### Objective
Rescale the stretch from the line containing "Click the @root" through the line containing "will tap(679, 377).", both included. Rewrite every line in full, requests included, and multiply each coordinate in the answers by 2.35, rounding to whole numbers with halves rounded up. Give only these lines.

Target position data
□ □ □ □ □
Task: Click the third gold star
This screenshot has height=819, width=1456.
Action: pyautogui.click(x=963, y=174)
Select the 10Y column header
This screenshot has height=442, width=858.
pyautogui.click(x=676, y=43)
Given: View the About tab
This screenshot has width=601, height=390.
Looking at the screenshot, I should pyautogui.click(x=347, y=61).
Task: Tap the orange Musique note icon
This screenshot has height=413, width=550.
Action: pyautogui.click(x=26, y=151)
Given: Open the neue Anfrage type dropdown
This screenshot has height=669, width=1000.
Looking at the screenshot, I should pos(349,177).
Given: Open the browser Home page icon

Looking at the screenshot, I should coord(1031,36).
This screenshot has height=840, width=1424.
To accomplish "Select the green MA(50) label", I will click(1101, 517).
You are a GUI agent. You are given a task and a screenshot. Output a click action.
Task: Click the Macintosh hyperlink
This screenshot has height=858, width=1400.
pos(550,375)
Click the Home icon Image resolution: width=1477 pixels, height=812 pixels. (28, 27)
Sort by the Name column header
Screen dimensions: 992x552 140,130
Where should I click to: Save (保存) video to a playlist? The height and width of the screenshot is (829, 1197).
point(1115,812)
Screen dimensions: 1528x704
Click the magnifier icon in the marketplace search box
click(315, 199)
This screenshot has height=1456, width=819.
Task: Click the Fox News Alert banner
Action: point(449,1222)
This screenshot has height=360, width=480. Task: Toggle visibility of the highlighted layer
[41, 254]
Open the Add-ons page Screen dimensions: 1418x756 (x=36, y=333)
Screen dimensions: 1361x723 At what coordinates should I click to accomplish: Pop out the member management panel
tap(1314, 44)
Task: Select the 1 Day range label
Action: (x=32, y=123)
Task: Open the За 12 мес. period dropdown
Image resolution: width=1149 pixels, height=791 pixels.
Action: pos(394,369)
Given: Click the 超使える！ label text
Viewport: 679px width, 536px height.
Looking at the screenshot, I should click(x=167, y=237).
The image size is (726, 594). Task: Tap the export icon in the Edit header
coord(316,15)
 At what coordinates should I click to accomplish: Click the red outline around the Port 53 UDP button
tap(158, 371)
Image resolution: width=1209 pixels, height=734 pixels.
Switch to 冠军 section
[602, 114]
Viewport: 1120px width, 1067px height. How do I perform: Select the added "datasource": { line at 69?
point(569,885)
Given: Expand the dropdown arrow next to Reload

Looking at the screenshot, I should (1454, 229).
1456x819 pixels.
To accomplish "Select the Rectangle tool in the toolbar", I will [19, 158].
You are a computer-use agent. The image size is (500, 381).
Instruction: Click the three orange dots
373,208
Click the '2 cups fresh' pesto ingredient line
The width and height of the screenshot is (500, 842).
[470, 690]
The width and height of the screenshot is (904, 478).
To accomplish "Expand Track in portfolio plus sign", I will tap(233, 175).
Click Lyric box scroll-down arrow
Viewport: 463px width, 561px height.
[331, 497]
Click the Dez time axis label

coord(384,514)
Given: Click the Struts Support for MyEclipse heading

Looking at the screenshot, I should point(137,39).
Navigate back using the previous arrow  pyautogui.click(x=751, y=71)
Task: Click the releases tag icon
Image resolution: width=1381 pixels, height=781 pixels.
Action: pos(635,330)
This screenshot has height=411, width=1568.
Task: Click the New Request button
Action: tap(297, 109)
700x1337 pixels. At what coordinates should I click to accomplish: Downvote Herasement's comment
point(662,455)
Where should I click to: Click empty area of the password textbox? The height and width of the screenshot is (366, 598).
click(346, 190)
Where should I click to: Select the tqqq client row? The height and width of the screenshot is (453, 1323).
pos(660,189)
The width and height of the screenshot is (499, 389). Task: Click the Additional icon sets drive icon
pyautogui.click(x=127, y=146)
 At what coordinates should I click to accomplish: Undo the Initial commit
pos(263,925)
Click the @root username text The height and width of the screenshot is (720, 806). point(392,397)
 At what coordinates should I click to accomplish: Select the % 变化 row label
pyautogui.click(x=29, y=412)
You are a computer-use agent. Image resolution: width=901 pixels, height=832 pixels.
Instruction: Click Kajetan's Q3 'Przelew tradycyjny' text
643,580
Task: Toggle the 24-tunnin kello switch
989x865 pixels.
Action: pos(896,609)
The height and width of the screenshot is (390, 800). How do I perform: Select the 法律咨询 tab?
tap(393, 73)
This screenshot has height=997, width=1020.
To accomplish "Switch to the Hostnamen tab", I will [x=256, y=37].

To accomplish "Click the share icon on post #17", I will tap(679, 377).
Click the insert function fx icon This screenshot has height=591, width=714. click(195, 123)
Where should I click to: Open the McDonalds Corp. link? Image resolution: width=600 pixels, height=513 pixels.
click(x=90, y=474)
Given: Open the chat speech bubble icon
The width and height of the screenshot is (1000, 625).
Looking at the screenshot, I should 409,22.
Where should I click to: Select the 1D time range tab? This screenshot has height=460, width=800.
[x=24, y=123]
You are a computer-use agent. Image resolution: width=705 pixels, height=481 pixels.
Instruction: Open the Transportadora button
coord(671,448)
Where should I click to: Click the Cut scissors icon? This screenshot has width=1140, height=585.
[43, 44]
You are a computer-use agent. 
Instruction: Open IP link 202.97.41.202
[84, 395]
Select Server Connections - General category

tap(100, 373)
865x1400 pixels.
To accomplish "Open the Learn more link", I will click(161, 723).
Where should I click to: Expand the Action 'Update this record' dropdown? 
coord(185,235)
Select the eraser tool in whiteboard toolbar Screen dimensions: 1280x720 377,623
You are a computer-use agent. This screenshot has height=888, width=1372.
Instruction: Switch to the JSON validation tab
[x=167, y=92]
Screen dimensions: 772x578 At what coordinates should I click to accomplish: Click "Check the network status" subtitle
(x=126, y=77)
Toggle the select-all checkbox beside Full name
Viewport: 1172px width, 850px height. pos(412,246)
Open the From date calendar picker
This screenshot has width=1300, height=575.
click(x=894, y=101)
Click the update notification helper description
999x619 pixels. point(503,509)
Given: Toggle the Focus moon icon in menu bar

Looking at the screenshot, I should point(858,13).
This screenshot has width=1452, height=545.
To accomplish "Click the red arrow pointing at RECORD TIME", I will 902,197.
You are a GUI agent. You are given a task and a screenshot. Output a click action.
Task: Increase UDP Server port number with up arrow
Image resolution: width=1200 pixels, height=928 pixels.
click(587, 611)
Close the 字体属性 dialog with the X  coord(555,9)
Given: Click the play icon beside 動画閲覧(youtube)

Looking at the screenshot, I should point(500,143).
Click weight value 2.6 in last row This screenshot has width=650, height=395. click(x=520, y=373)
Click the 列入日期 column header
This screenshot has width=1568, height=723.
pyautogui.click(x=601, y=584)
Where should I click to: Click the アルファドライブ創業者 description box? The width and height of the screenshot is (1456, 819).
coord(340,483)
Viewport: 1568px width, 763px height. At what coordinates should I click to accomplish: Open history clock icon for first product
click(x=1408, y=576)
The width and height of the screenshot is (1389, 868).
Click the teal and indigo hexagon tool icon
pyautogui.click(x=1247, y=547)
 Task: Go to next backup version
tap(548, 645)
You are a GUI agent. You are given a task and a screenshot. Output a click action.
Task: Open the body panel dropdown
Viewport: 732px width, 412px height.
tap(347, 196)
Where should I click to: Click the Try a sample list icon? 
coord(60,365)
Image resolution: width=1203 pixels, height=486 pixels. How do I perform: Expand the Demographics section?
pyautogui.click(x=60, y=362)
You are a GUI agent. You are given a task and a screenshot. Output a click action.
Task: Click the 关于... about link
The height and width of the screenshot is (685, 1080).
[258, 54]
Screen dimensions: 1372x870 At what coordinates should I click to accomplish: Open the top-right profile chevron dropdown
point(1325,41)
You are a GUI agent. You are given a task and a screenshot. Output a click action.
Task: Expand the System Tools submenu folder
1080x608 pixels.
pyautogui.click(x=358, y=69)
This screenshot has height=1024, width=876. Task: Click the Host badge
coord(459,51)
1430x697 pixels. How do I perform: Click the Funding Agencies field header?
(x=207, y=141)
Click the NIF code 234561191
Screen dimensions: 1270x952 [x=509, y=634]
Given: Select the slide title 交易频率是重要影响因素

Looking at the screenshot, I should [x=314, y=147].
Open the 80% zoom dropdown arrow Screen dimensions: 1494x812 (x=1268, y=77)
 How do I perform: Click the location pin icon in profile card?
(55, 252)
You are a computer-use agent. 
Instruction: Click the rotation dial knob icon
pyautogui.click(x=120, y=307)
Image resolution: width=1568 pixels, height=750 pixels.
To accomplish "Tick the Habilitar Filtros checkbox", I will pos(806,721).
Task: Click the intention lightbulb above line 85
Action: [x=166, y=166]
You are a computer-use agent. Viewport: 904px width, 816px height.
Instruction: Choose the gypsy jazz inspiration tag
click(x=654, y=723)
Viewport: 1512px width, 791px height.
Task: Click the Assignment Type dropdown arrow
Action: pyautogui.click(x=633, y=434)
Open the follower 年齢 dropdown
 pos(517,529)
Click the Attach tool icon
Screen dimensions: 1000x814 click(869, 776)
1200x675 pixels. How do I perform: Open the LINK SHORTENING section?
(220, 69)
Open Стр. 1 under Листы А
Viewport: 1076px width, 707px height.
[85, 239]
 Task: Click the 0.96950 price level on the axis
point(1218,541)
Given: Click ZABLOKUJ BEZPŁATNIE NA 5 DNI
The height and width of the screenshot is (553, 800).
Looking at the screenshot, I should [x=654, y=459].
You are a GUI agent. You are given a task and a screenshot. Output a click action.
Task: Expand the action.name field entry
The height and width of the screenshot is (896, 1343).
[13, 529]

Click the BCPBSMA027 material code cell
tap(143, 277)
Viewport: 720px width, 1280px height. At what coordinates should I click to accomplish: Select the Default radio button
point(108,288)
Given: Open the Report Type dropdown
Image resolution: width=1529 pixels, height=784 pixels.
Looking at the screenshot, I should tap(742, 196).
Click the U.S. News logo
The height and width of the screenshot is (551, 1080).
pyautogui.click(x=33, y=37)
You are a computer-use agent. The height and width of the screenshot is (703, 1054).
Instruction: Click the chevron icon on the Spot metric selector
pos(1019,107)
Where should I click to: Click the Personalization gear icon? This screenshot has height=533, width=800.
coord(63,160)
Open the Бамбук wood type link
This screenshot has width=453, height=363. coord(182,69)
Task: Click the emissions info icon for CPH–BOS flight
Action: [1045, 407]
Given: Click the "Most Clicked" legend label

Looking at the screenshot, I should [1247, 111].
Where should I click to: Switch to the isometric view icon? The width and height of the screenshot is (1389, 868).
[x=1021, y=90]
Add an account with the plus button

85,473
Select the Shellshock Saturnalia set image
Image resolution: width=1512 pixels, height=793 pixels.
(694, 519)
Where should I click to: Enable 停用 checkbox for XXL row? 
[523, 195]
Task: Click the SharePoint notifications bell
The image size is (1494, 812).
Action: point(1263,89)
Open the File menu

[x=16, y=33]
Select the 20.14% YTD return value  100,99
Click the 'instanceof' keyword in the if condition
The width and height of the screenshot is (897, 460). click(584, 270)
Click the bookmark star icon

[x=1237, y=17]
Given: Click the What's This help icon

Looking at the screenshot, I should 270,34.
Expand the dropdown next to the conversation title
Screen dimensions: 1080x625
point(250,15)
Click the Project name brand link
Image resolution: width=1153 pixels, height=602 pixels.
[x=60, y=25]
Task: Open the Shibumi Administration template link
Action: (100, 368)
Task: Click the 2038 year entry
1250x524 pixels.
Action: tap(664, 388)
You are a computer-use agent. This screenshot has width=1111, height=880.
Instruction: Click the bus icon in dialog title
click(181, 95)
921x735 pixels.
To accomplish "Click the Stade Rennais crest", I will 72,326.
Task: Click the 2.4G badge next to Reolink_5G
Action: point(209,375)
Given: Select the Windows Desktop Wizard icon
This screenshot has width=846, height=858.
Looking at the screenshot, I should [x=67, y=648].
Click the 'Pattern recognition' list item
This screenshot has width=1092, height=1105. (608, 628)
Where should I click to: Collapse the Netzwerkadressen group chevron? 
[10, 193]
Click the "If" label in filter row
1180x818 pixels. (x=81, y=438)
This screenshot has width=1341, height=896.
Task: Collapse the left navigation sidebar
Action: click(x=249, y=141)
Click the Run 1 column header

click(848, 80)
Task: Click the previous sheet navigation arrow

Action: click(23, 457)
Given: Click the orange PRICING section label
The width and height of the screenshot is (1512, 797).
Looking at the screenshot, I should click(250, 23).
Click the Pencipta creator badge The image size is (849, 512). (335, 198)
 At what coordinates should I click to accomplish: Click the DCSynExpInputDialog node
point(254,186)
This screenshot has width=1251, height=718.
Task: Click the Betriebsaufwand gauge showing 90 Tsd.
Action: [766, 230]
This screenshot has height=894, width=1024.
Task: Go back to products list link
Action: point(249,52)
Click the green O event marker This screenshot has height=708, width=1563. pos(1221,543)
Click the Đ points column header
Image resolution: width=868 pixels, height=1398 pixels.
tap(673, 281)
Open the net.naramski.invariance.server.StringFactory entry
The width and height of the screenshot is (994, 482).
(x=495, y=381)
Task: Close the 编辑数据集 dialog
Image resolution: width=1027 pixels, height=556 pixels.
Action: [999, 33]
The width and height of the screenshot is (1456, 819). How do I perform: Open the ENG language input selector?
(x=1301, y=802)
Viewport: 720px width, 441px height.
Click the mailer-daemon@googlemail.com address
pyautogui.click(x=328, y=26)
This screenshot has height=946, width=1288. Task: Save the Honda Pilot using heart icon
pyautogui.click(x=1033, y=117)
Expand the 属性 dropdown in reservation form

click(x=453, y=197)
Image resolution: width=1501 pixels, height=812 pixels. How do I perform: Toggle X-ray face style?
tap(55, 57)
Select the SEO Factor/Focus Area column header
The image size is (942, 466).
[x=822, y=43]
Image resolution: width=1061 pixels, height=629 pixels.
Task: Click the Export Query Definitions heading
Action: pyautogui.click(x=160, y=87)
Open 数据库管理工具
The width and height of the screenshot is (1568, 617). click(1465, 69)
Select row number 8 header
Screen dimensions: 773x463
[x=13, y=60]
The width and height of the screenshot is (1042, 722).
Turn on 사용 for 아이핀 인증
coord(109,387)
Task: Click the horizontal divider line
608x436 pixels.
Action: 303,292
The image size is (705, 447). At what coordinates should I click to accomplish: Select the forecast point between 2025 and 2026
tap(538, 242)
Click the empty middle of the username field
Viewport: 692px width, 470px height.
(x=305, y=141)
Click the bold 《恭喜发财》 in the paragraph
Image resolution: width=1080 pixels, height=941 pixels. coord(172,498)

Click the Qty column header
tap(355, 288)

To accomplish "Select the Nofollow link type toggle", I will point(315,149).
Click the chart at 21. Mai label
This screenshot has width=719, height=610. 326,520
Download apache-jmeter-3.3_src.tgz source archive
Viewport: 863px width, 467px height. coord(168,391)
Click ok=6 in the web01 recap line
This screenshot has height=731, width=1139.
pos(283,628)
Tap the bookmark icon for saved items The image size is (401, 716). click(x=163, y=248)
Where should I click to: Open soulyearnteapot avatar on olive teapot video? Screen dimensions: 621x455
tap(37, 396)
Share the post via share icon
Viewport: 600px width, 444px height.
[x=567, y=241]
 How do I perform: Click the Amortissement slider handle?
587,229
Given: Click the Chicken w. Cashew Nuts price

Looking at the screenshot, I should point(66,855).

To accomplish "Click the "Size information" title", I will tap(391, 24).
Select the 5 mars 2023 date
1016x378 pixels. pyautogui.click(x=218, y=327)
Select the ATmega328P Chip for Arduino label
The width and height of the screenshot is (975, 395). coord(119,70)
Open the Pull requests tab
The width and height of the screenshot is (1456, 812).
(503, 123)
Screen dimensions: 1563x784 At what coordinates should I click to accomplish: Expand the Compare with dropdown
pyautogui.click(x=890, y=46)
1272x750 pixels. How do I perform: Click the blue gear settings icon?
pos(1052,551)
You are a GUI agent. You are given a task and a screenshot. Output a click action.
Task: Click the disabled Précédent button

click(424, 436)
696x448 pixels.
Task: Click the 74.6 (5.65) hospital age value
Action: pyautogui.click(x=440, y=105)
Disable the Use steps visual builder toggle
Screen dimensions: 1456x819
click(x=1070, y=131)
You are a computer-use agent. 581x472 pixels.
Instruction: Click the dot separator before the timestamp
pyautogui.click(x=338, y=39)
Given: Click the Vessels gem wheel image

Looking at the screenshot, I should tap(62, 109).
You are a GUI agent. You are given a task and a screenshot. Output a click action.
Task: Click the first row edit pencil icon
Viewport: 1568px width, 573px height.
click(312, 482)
□ □ □ □ □
### Correct result
Click the @root username text The height and width of the screenshot is (720, 806). point(921,933)
 At what coordinates should I click to accomplish: Select the % 变化 row label
pyautogui.click(x=68, y=968)
You are a computer-use agent. Image resolution: width=901 pixels, height=832 pixels.
Instruction: Click Kajetan's Q3 'Przelew tradycyjny' text
1511,1363
Task: Toggle the 24-tunnin kello switch
989x865 pixels.
Action: pos(2106,1431)
The height and width of the screenshot is (390, 800). How do I perform: Select the 法律咨询 tab?
tap(924, 172)
This screenshot has height=997, width=1020.
To accomplish "Switch to the Hostnamen tab", I will [x=602, y=87].

To accomplish "Click the share icon on post #17", I will tap(1596, 886).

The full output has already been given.